Thomasine avait beau se dire qu'elle n'était plus un bébé, qu'elle rentrait au CP, les larmes lui piquaient les yeux.

Mais se séparer de Garance....

Les deux fillettes le savaient parfaitement. Garance partait pour une lointaine école privée. Thomasine, elle, irait à l'école du village voisin. Cela leur brisait le cœur.

Malgré son affection particulière pour ces deux enfants, la maîtresse ne leur avait pas permis de se mettre l'une à côté de l'autre. Elles étaient trop dissipées à son goût. Entre la longue route et les divers dangers potentiel jalonnant le chemin qui menait au cirque de la région, nul besoin de s'ajouter des difficultés supplémentaires aux portes des vacances. Une dernière sortie scolaire et ensuite elle pourrait enfin relâcher sa vigilance.

Alors que les enfants se mettent en rang, Thomasine et Garance, elles, ne se quittent pas des yeux, chacune sentant un peu plus son cœur se resserrer dans sa petite poitrine. Puis, avancer quand la maîtresse le demande et suivre le groupe le long du petit chemin qui rejoint la rue. Ce petit chemin jonché de cailloux tranchants Thomasine en avait déjà plein les sandales. Des sandalettes rose qui les laissaient entrer entre ses orteils à chaque pas. Elle essayait de ne pas y penser. Penser à cette douleur sous ses pieds si faible face à cette douleur dans sa poitrine quand Amaury lui adressa la parole.

- J'ai failli ne pas venir, lui dit-il en lui serrant la main. Papa a décidé de partir en vacances plus tôt cette année. Mais maman a dit que c'était important pour moi cette sortie au cirque. Penses-tu qu'il y aura des éléphants ?

Thomasine lui fit signe que « oui ». Elle ne pouvait sortir un mot. Elle pensait que cela ouvrirait les vannes ses pleurs seraient alors insurmontables et visibles de tous.

Ils quittèrent le petit chemin caillouteux pour rejoindre le trottoir. Rejoindre ce trottoir signifiait quitter l'école maternelle. Rentrer dans le monde des grands.

Les pieds de Thomasine étaient de plus en plus douloureux.

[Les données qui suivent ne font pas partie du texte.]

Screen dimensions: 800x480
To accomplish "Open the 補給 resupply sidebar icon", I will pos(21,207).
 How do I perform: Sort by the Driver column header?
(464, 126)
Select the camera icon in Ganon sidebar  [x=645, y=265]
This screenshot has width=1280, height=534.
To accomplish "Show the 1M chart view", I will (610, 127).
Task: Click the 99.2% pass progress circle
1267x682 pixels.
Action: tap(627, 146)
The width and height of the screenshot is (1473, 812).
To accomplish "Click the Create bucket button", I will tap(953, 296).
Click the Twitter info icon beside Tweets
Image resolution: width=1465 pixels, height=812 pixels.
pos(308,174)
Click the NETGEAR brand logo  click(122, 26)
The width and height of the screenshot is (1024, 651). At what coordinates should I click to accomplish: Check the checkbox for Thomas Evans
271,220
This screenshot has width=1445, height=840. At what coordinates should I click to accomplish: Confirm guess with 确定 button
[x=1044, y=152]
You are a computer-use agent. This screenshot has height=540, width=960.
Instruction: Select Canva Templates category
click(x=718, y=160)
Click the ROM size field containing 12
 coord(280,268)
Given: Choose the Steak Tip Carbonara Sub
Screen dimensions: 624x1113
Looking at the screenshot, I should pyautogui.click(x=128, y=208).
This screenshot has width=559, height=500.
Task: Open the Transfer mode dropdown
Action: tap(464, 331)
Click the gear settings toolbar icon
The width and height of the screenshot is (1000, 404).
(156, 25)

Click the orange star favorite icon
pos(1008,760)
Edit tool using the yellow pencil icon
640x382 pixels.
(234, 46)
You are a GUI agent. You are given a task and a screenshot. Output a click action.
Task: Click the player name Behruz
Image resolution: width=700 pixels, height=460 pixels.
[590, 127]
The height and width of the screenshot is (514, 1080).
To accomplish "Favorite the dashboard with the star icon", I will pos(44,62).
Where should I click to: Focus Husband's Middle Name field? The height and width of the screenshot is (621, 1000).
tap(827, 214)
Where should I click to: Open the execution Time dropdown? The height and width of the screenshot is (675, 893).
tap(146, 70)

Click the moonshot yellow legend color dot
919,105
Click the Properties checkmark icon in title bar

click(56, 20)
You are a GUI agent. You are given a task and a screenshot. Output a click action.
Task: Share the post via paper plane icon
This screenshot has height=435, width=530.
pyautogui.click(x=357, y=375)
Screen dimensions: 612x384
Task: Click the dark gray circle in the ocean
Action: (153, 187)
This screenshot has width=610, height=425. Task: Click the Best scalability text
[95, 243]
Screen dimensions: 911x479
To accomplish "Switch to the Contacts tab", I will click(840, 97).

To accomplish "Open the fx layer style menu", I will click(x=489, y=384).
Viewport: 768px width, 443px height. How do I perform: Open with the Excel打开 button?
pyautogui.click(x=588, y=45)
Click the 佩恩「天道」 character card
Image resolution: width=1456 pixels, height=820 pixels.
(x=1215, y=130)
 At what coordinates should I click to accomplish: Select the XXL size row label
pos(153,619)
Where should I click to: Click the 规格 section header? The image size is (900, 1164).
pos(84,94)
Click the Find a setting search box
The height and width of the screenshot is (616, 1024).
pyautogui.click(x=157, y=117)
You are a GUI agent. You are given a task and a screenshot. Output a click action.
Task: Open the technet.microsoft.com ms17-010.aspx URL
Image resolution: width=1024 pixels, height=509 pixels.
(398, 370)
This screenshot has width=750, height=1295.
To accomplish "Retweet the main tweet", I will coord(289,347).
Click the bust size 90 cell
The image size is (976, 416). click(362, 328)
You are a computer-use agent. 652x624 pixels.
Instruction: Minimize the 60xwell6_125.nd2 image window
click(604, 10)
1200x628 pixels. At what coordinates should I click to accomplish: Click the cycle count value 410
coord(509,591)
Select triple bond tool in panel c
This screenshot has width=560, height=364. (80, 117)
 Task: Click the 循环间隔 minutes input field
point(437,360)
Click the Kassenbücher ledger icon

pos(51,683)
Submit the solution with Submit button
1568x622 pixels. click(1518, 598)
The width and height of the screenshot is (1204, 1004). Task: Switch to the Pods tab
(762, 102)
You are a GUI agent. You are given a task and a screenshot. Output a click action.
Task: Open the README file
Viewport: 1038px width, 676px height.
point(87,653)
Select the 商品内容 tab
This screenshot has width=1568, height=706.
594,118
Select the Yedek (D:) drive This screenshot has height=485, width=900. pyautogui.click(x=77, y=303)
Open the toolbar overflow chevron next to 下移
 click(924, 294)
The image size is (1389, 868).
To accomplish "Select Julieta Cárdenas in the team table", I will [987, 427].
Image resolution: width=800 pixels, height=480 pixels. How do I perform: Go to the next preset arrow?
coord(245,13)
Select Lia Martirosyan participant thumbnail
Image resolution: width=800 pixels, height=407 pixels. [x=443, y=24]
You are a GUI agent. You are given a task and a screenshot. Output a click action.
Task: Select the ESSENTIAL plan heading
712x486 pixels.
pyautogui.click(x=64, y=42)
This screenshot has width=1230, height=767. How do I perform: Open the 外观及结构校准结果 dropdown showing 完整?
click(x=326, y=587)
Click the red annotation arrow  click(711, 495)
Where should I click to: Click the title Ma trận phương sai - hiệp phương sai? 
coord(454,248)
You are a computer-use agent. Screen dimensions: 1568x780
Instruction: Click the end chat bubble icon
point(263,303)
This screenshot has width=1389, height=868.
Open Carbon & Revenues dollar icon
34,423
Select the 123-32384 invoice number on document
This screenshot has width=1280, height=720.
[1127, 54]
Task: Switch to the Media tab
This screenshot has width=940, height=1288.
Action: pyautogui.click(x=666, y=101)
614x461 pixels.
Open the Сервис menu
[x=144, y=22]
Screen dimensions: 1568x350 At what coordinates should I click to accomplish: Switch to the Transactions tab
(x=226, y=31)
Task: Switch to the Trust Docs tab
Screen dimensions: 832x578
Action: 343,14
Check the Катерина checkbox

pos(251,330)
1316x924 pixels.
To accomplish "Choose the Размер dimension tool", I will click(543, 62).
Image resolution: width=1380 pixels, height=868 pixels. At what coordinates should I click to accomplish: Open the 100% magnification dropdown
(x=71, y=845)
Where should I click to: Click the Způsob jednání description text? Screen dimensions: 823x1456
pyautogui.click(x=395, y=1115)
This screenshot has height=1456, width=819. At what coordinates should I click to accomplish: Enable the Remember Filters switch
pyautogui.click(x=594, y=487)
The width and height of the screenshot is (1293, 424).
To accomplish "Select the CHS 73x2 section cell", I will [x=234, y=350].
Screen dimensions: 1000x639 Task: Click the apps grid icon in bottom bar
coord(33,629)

Elle se retourna pour regarder une dernière fois le grand portail vert qui les avait accueillis pendant trois ans. Tout allait lui manquer : les murets jaunes de l'entrée, son petit chemin d'écolier, la grande cour, les danses improvisées avec Garance sur la butte qui dominait la cour de récréation...

Puis ses yeux se posèrent sur les longs cheveux noirs de Garance qui se balançaient au rythme de ses pas. Pour ne pas craquer, elle se concentra ses pieds déchirés par les cailloux coincés dans ses chaussures. Elle ne ralentit pas l'allure. Sans un mot, elle rejoignit le groupe et resserra un peu plus fort la main d'Amaury, comme si elle était une sorte de levier qui pouvait retenir ses larmes.

Les enfants discutaient tranquillement sur le bord du trottoir. Chacun imaginait ce qu'allait leur réserver cette sortie au cirque. Thomasine s'en fichait. Elle n'avait jamais aimé le cirque. Elle trouvait ça long et fatiguant et préférait voir les animaux en liberté que de les voir obligés de faire des trucs par les adultes. Perdue dans ses pensées, elle ne vit pas la petite voiture verte passer le coin de la rue à une vitesse déraisonnable. La voiture freina brusquement à quelques mètres des enfants qui s'apprêtaient à traverser. Elle ne vit pas le feu passer au rouge et le petit bonhomme passer au vert. Elle ne vit pas que le conducteur s'était arrêté brusquement. Mais ses camarades s'étaient, eux, immobilisés de stupeur et Thomasine fut la seule qui ne tourna pas la tête vers la petite voiture qui redémarrait à la même vitesse dès que le feu passa au vert.

Durant tout ce temps une toute autre histoire se déroulait devant ses yeux. Amaury était allongé sur la chaussée, la tempe en sang les yeux fermés et ne répondant à personne.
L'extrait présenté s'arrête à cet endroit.